* **About this exercise**
Show every line below where "size" appears.

"""

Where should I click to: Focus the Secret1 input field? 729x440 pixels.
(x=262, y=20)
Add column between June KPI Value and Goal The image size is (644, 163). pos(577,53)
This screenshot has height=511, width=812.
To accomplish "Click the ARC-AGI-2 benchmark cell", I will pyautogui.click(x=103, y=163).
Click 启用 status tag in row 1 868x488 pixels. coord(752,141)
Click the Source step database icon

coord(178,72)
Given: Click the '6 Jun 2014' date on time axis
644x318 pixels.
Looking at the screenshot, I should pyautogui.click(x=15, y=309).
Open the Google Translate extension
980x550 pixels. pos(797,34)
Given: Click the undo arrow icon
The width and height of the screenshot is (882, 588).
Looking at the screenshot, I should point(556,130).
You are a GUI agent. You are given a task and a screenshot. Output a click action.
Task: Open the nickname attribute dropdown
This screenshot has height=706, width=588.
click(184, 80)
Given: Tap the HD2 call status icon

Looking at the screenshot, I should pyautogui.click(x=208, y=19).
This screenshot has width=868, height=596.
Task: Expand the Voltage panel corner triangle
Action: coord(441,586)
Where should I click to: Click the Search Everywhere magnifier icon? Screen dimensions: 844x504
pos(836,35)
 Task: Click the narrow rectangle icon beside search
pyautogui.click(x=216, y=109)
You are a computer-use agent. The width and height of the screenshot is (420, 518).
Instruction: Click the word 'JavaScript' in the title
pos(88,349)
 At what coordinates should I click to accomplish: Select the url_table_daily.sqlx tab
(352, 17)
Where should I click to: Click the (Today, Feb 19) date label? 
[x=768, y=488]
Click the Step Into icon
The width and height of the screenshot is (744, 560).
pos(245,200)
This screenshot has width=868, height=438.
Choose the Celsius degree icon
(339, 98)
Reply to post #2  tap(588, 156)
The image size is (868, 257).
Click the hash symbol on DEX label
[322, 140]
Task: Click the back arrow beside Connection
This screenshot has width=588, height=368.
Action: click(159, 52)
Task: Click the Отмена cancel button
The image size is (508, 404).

"""

* **Task result**
Add column between June KPI Value and Goal The image size is (644, 163). pos(577,53)
The image size is (868, 257).
The image size is (508, 404).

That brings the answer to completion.